# Start of Extracted material

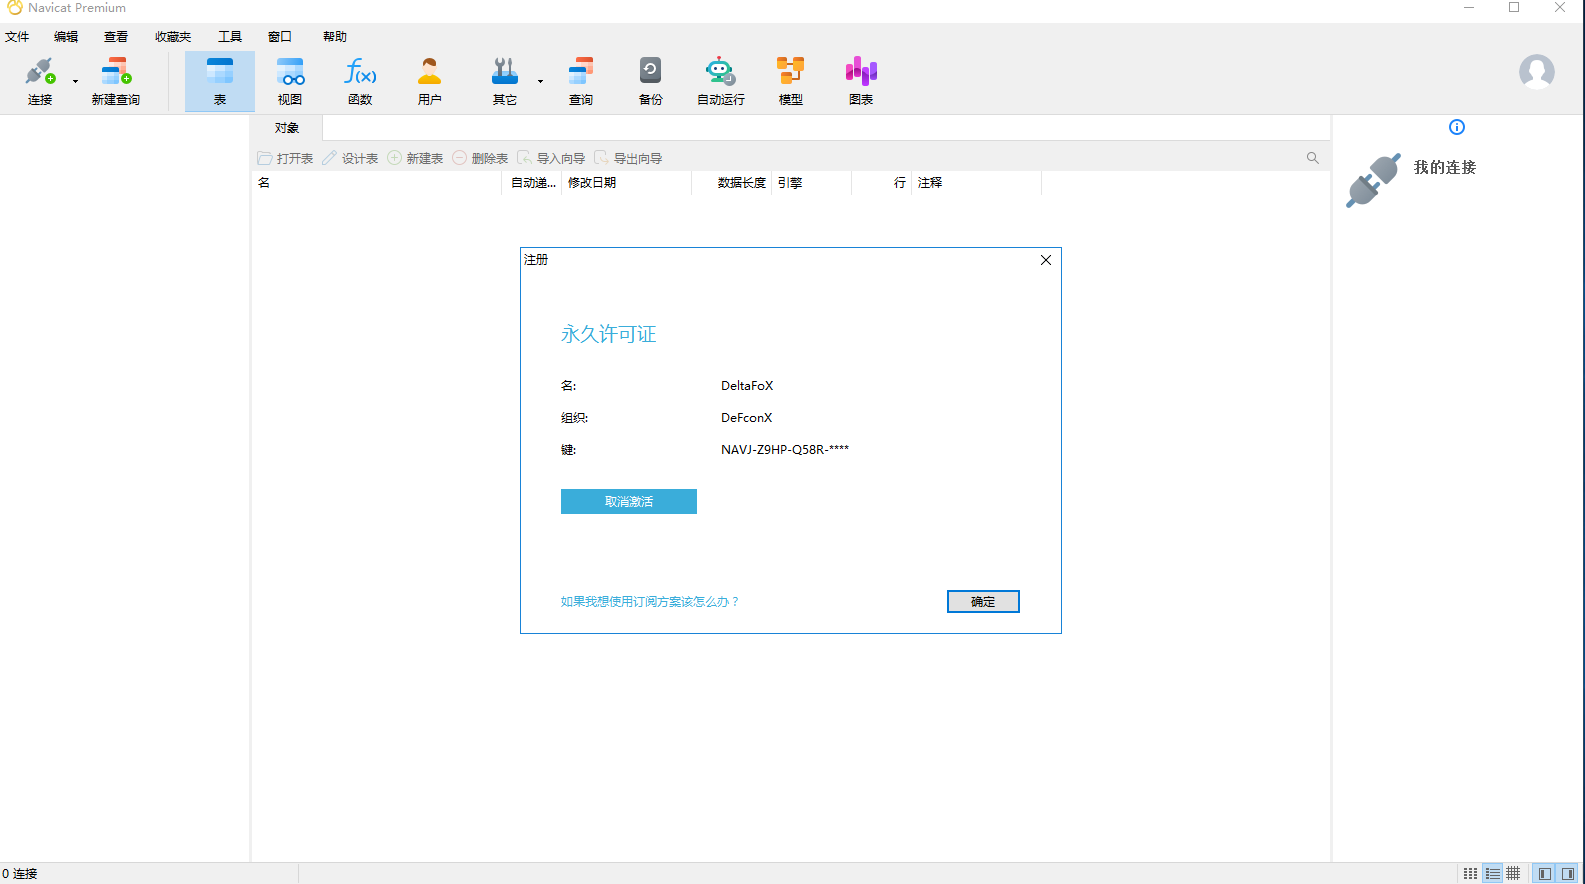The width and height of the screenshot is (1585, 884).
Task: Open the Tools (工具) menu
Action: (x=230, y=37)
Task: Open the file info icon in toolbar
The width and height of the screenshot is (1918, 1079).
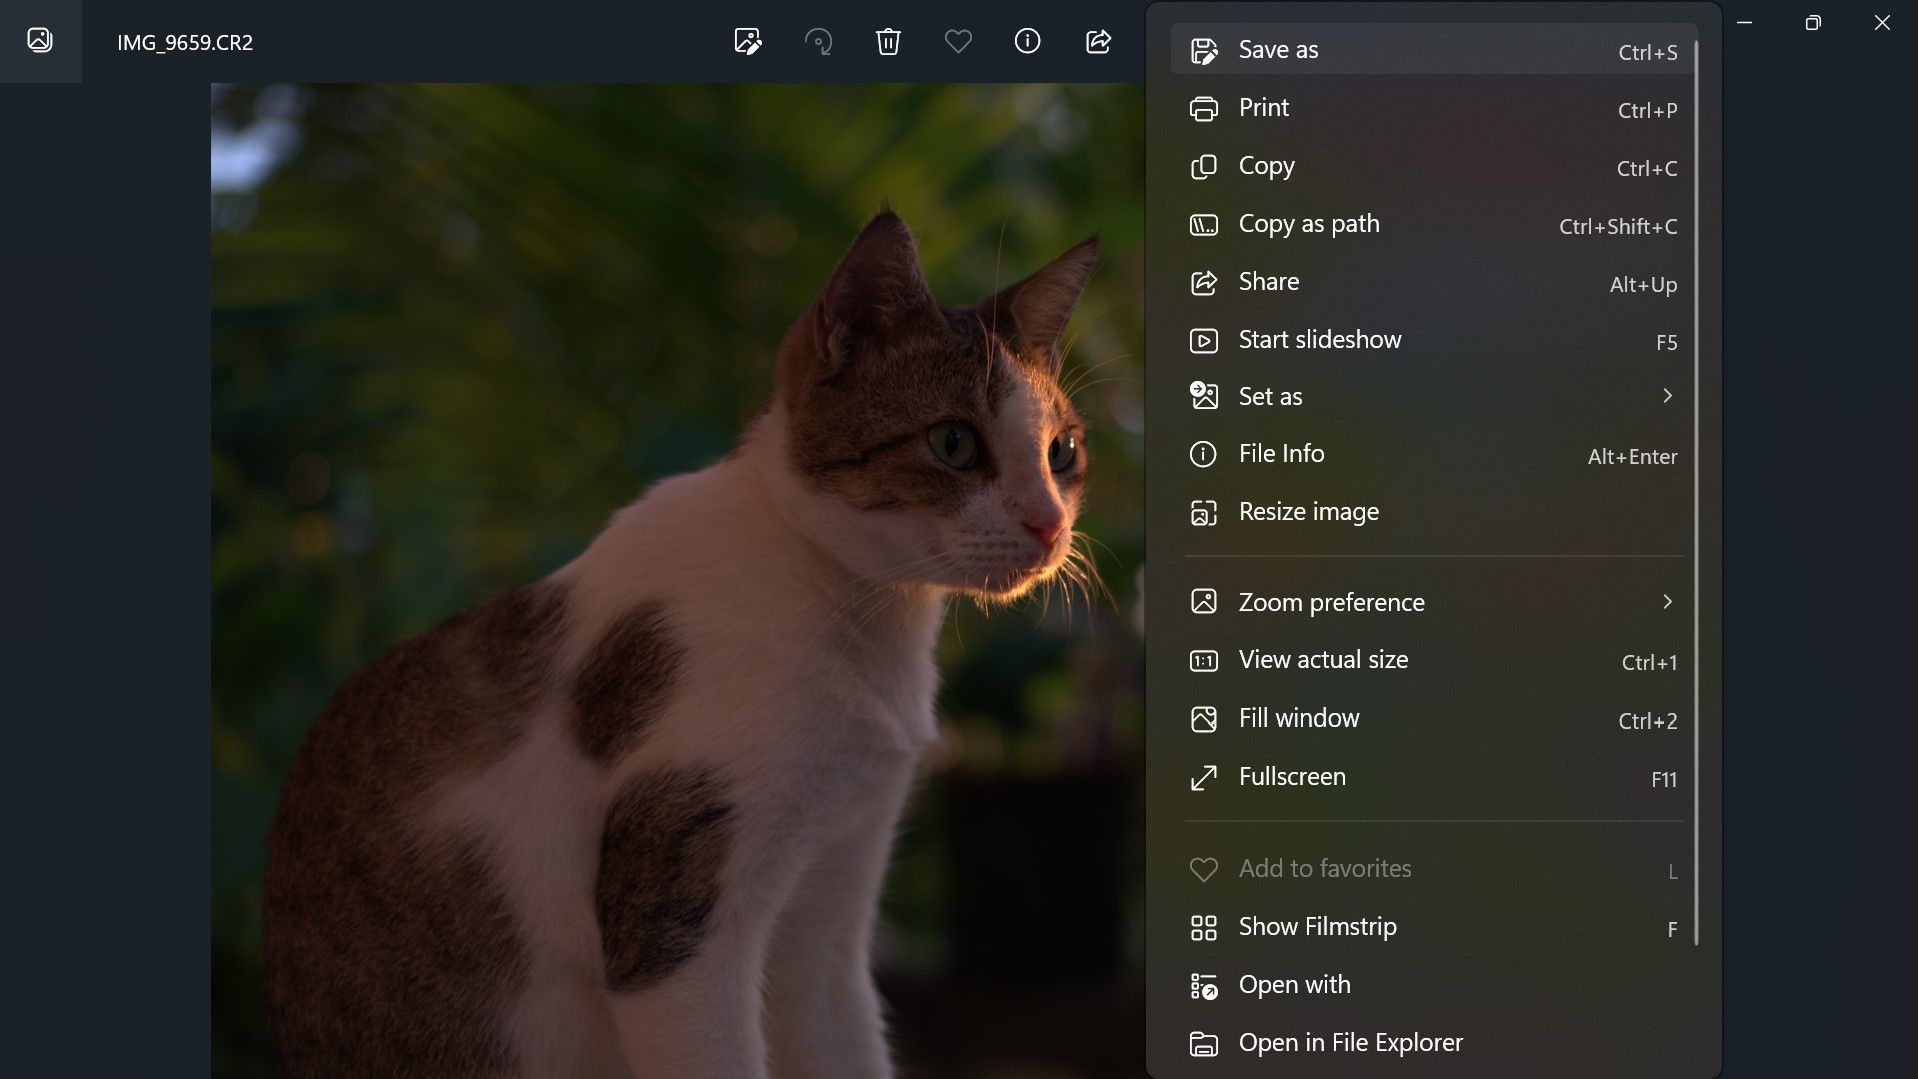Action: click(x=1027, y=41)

# End of Extracted material
# Start of Extracted material

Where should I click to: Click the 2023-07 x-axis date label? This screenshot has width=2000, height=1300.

# End of Extracted material

Task goal: Please copy the listing verbatim from the line with "The width and height of the screenshot is (1585, 884)." to the line with "Action: click(x=1027, y=41)", including both of those lines. Leave the pictures out of your copy.

Result below:
The width and height of the screenshot is (1585, 884).
Task: Open the Tools (工具) menu
Action: (x=230, y=37)
Task: Open the file info icon in toolbar
The width and height of the screenshot is (1918, 1079).
Action: click(x=1027, y=41)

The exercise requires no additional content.